Но вмешался Манольос:
— Остановитесь! Не нужно проливать кровь, братья!
Послышались выкрики:
— Назад! Назад! Никто из вас не войдет в село! Назад!
Манольос вышел вперед, замахал руками, показывая знаками, что он хочет говорить.
— Братья, братья, слушайте меня!
— Проклятый! Вор! Убийца! Большевик!
И все яростно бросились на него. Но Панайотарос протянул свои ручищи и заревел:
— Пусть никто не тронет его! Это моя добыча, я его сожру!
И кинулся на Манольоса.
Но саракинцы уже окружили своего вождя.
— Кто тронет Манольоса, — крикнул Лукас, схватив огромный камень, — тому разобью голову, как арбуз!

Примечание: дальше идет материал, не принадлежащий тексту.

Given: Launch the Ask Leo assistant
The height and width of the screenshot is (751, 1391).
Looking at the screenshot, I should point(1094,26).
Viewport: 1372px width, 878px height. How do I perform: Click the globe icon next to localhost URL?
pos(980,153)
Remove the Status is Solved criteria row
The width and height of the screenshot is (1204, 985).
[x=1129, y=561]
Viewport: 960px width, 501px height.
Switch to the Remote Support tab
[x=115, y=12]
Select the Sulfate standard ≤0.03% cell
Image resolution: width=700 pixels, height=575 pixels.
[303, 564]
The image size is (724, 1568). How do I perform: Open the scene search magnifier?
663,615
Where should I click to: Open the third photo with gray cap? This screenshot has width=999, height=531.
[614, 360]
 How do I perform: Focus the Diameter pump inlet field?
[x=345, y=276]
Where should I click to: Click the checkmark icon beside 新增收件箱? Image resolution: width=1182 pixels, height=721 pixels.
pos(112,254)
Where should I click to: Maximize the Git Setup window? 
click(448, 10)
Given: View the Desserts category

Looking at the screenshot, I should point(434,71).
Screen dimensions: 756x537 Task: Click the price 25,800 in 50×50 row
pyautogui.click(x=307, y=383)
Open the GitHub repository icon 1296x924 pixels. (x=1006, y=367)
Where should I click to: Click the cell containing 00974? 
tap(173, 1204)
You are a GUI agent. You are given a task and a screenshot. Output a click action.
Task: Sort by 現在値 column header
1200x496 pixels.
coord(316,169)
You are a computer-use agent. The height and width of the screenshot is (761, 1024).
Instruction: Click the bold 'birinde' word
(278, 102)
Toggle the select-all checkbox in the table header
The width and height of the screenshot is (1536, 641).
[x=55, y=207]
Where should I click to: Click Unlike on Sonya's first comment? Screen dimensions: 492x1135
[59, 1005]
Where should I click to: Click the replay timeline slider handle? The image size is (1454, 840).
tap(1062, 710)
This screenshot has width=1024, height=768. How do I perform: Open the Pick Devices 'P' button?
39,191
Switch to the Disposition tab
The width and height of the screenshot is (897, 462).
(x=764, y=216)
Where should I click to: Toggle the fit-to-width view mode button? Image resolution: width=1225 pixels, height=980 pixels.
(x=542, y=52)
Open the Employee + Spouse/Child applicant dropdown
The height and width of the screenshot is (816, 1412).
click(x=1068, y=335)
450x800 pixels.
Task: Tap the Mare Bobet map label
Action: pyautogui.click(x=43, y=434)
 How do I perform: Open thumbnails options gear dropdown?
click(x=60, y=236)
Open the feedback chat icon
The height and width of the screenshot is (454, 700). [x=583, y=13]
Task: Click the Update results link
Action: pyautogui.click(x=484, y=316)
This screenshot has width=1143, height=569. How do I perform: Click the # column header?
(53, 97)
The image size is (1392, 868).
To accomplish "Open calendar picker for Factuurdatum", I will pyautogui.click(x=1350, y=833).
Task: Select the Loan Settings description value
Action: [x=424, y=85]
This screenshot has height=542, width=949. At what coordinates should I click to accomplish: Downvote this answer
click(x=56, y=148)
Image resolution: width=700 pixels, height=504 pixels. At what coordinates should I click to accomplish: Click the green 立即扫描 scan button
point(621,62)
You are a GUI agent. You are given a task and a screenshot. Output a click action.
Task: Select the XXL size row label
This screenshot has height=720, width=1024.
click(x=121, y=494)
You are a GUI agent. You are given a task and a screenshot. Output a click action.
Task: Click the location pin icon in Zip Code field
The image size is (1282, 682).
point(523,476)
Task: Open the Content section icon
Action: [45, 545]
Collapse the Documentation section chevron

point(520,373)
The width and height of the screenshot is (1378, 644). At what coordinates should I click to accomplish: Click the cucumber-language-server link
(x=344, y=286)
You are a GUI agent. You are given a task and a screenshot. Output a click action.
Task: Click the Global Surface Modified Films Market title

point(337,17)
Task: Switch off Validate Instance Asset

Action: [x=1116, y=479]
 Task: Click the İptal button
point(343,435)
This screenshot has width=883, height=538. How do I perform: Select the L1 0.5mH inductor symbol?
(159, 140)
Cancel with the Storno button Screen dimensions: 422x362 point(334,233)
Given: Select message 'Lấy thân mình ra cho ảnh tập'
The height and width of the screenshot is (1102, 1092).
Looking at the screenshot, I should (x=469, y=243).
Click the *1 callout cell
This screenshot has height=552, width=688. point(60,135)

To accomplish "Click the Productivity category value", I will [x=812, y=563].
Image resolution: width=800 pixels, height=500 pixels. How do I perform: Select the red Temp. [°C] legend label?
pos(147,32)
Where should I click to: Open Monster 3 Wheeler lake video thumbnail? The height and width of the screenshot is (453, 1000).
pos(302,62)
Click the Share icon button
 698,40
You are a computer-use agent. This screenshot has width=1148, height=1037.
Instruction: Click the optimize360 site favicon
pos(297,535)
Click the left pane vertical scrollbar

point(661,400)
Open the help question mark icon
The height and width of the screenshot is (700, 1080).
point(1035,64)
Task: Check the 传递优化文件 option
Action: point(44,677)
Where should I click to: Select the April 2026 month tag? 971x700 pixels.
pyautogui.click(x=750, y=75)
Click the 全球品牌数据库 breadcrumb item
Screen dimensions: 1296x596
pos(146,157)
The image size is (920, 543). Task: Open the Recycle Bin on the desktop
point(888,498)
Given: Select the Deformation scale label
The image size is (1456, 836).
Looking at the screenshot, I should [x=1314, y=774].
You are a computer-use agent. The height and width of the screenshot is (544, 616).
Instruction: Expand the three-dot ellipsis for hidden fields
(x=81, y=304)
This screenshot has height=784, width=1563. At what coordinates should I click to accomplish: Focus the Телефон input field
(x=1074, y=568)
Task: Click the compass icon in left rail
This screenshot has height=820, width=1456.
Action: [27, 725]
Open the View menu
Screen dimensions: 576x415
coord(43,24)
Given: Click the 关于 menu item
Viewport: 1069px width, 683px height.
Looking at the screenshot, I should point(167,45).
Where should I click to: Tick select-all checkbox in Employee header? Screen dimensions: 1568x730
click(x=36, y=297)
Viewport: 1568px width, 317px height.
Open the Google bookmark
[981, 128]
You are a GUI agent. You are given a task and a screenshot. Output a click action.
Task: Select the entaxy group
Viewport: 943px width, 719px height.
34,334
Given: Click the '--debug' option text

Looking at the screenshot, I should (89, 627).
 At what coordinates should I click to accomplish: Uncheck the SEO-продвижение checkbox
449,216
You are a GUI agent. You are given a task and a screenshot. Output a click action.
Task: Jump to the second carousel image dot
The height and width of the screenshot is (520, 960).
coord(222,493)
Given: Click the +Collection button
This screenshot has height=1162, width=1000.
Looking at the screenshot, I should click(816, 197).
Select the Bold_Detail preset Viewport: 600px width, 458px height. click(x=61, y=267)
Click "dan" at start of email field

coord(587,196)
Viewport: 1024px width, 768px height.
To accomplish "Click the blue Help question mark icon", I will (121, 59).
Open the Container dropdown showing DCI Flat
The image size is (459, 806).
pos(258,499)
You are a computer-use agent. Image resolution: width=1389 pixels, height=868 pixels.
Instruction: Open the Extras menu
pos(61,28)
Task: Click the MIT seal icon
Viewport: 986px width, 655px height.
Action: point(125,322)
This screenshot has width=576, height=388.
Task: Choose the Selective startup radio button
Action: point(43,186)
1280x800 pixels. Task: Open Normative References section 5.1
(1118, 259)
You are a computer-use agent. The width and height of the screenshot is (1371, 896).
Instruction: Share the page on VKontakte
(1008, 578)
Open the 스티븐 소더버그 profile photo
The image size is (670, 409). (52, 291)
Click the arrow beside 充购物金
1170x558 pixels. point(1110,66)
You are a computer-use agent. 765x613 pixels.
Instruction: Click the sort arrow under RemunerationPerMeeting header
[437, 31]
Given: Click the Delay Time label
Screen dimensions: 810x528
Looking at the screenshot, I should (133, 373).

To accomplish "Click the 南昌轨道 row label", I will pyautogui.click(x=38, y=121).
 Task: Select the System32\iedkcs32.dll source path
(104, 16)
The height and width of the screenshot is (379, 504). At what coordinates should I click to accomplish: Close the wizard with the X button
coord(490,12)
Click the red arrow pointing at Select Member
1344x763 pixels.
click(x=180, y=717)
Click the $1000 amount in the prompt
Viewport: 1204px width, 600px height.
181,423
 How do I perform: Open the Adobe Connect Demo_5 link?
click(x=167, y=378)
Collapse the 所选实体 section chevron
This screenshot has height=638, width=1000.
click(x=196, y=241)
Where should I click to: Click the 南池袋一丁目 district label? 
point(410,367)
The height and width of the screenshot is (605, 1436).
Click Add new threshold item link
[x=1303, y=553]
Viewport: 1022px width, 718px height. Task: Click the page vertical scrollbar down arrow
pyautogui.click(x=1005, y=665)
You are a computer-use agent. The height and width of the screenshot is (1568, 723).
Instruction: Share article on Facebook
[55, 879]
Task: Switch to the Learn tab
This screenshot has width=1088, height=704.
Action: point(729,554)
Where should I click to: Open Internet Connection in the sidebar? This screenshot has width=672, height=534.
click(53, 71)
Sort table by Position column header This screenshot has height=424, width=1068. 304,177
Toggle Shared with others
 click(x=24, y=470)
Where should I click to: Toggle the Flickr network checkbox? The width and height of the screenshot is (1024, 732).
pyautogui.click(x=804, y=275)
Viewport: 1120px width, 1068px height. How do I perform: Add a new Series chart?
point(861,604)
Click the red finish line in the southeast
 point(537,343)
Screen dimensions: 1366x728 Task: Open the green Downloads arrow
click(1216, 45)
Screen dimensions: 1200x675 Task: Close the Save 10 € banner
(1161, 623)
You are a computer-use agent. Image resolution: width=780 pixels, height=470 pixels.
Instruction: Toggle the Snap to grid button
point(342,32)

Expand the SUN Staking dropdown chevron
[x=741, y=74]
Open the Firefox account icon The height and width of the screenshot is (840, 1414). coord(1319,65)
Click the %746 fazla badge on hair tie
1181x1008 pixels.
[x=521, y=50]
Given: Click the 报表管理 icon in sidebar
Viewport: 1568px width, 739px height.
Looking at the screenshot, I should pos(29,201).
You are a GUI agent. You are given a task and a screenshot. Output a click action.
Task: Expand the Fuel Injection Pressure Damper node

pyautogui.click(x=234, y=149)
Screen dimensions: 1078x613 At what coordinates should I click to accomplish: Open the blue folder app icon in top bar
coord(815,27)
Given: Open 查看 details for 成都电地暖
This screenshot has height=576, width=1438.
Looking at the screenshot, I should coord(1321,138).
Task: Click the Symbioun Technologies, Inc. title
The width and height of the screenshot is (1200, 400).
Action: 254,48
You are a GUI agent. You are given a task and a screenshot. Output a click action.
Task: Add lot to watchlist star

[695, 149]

А тем временем пономарь, подученный попом Григорисом, бегал вокруг и голосил:
— Он отлученный! Бей его, Панайотарос, да освятит господь твою руку!
Прибежал запыхавшийся учитель.
— Что здесь происходит? — закричал он. — Люди, остановитесь во имя господа бога!
— Они хотят разграбить наше село, занять его, — вопил пономарь.
— Мы хотим собрать урожай с наших виноградников, учитель, — кричали саракинцы. — Они — наши, их подарил нам Михелис!
— Михелис объявлен сумасшедшим, подарок недействителен! — пропищал старик Ладас, прятавшийся за спиной учителя.
— Подарок недействителен! Вон! Вон! Большевики, продажные шкуры, предатели!